Moreover, he’d put in a big effort. He’d behaved in a way worthy of redemption and forgiveness, such that if I now came through steadily and not too fast he could latch on, recover, and perhaps help out a few miles later. He would learn a valuable lesson about sharing the work, and more importantly, about the bonds of friendship that are built between strangers as they toil into the wind at their physical limits, sharing the work each according to his ability.
So I did the only respectable thing that I could do, both as a representative of cycling in the South Bay, as an older and experienced rider, and as someone who understands and profoundly respects what road cycling is all about, which is to say I attacked him so fucking hard that I thought I’d puke.
When my eyes refocused, Robert was pulling through at full throttle, a long string of drool splattered along his face. I jumped on his wheel and glanced back to confirm that our good friend was dropped and a receding speck in the distance.
Just before we settled back into a rhythm of dull, aching pain, Robert asked “Were you trying to teach that guy a lesson?”
“No,” I said. “The lesson was for you.”
He grinned and let the big meat sing.
You should have dropped back to ride with the chick.
Shoulda. Coulda. Woulda…
Like the poor cat in the adage…
Har!
Let the big meat sing: “Ahhhh.”
That was, of course, for you.
And Callaway.
That’s what I thought 😉 Good ole Kevin !

Dataset content →
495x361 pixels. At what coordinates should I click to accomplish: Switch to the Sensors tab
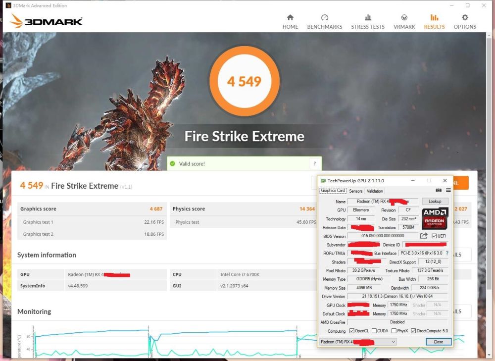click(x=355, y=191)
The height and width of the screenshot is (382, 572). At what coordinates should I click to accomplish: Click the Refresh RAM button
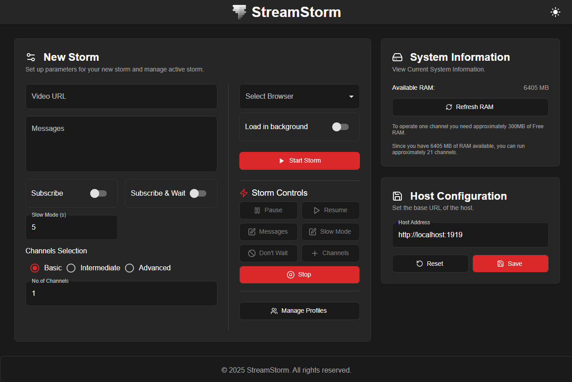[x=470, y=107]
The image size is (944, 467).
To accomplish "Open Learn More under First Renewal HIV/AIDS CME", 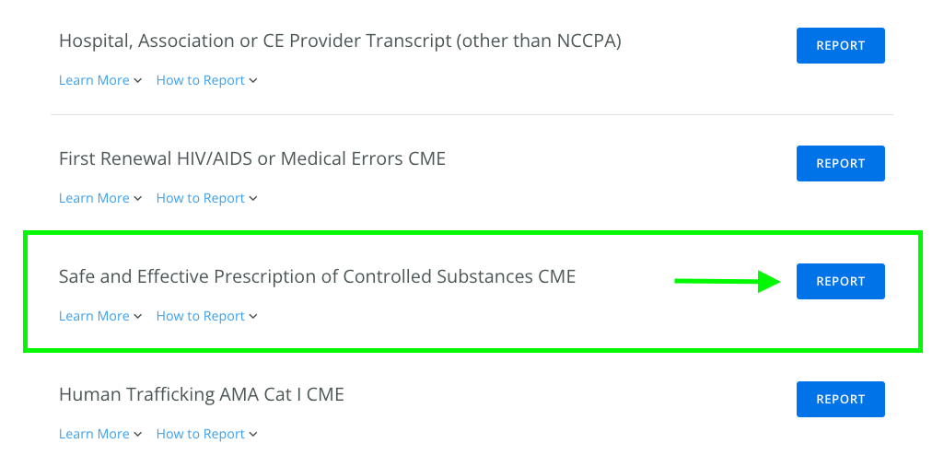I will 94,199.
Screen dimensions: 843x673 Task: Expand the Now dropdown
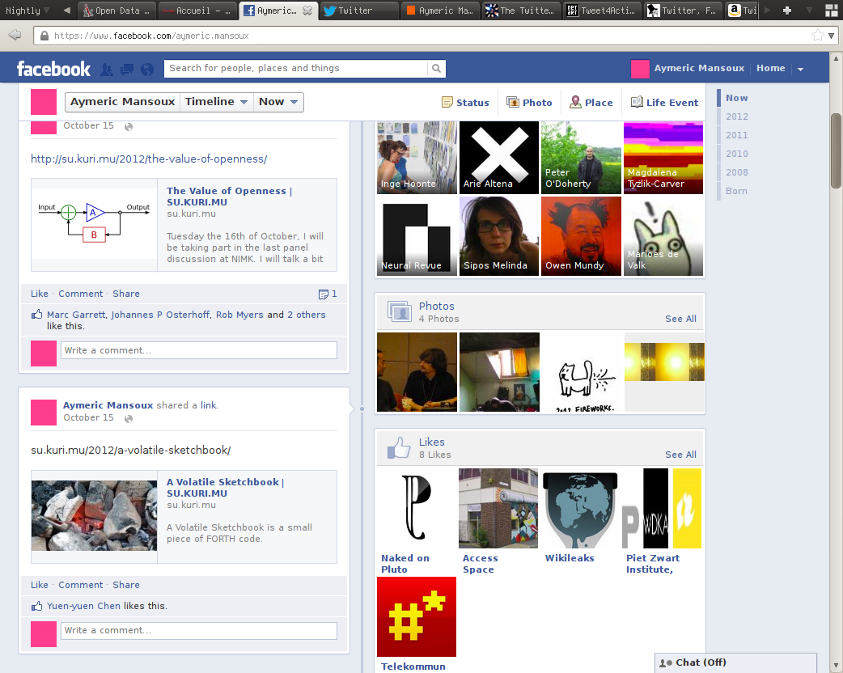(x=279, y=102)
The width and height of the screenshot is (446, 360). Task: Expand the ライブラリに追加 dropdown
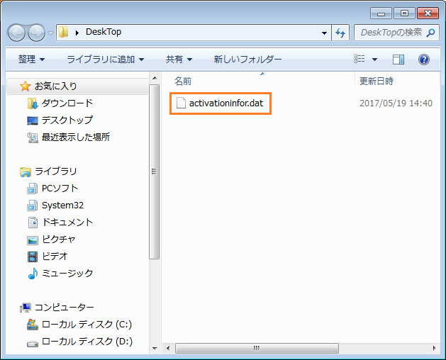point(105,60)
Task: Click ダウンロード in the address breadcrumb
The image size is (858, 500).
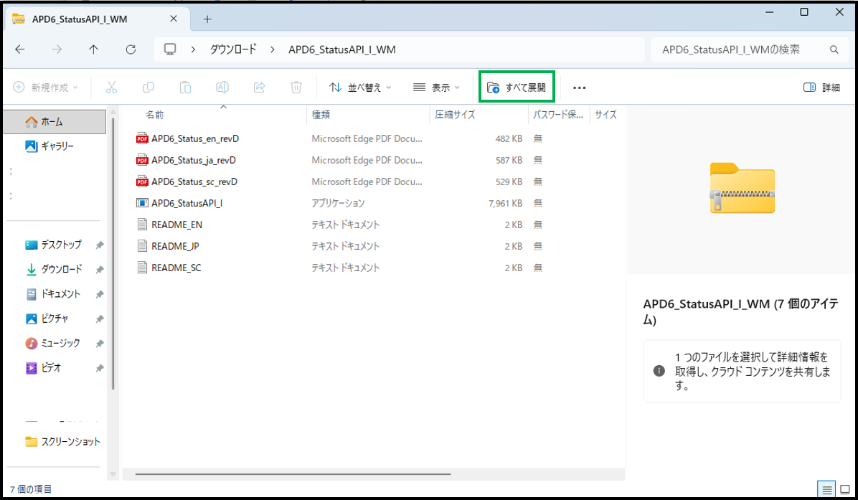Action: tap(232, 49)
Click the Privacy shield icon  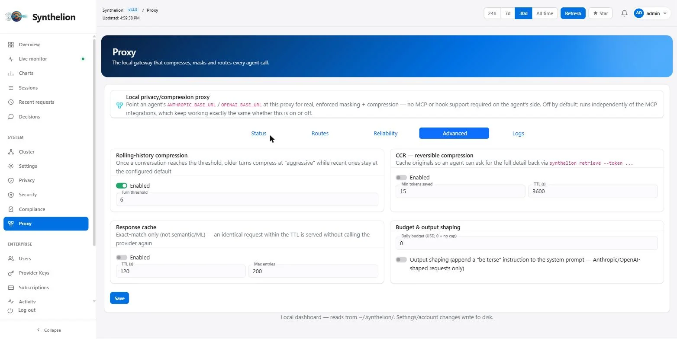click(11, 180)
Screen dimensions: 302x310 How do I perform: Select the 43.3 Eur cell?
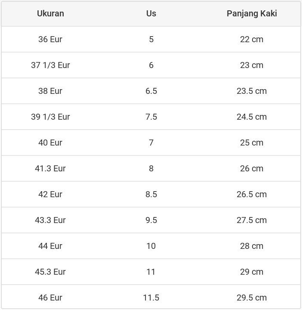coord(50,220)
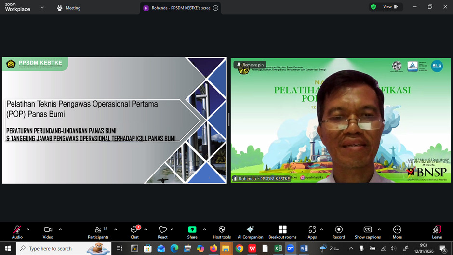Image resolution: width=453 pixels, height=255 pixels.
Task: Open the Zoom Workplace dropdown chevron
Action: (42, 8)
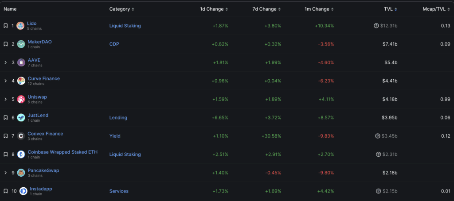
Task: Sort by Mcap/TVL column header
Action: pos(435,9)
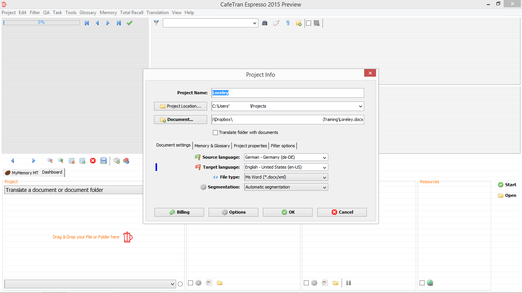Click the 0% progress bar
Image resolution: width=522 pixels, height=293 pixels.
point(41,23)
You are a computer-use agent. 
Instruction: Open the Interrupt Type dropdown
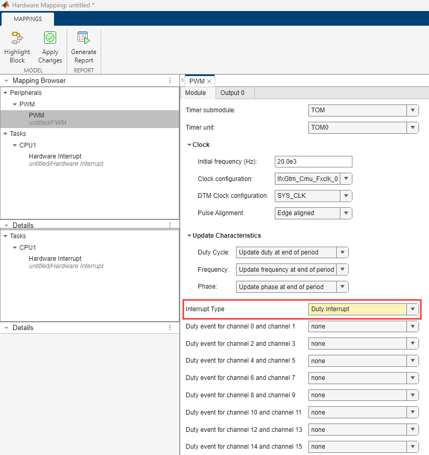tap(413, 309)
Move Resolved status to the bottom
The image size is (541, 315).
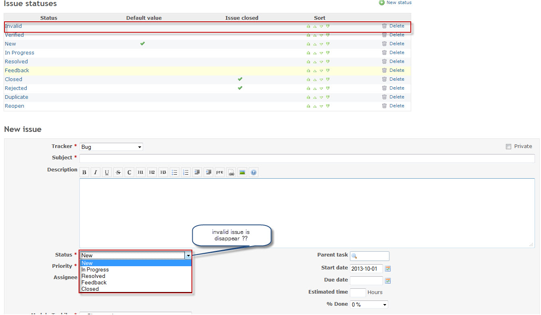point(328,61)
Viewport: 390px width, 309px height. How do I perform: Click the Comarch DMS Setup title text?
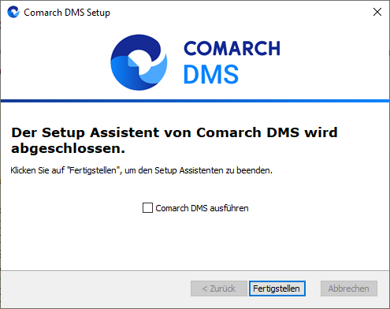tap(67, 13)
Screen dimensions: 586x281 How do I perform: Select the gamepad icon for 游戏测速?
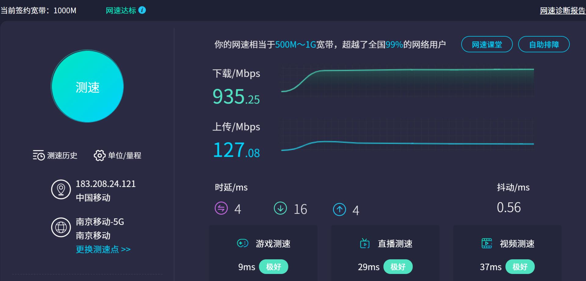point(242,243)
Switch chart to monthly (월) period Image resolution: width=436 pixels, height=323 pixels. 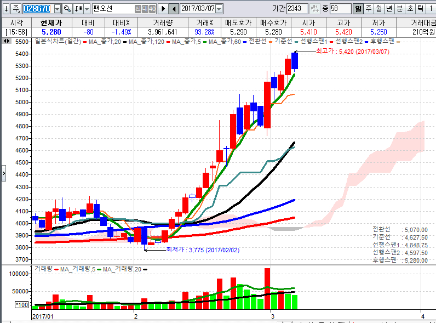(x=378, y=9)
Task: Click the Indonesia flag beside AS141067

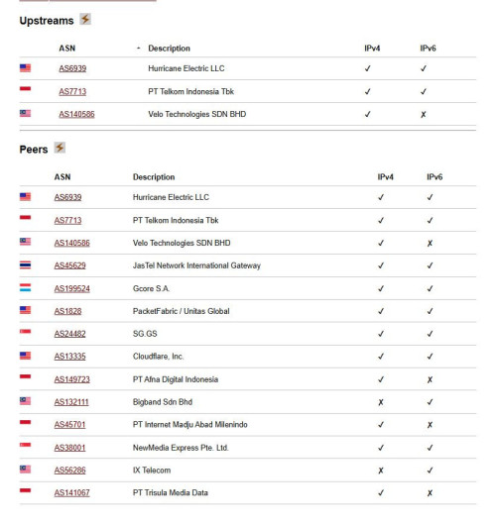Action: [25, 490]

Task description →
List every proper name that occurs in the cycling passage. The entries were taken from a separate source and are not related to the cycling passage.

Result →
South Bay, Robert, Callaway, Kevin